• Data supplied:

>>

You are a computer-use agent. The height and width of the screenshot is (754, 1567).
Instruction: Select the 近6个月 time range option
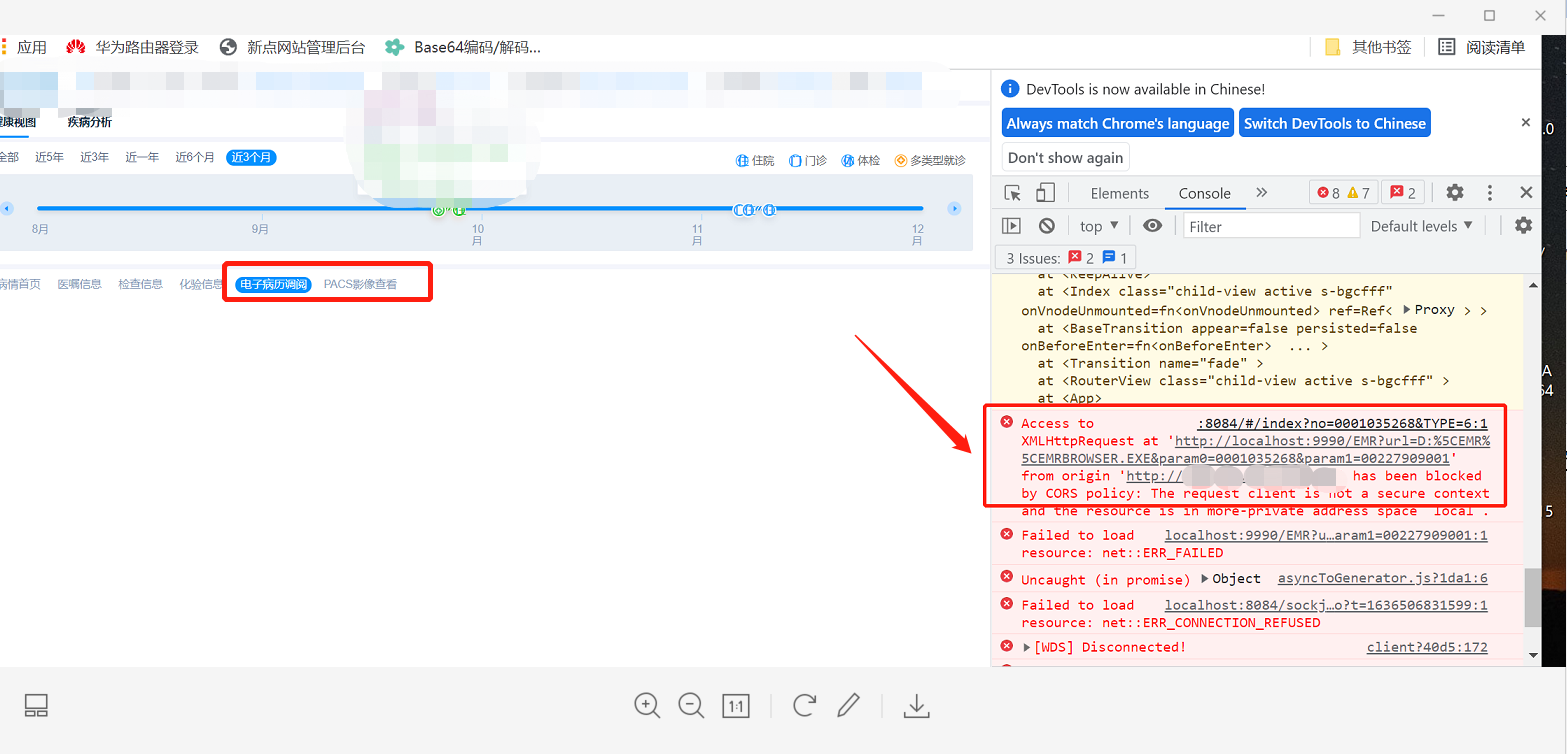195,158
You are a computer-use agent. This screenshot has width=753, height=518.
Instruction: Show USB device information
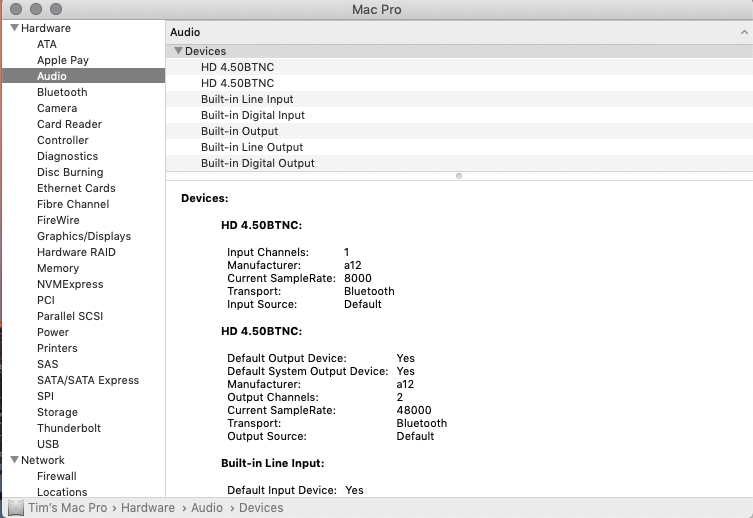point(48,444)
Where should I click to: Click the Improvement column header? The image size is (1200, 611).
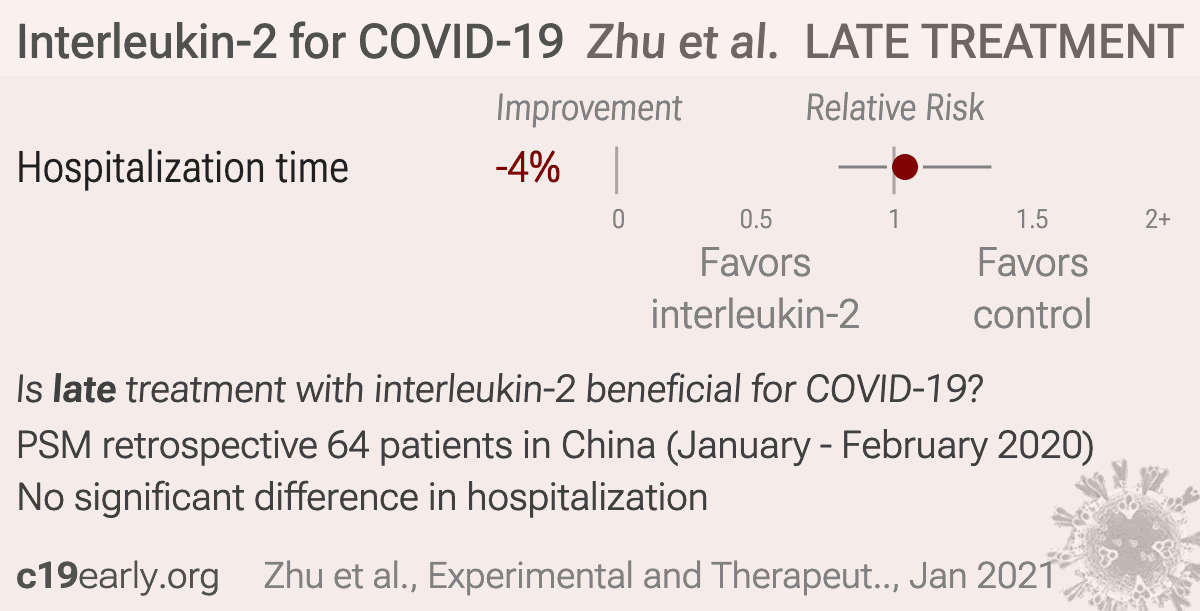(589, 108)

<<

• Problem: Look above for lines with the word "screenshot" and copy them all.

• Output of the exercise:
You are a computer-use agent. The height and width of the screenshot is (754, 1567).
You are a computer-use agent. This screenshot has width=753, height=518.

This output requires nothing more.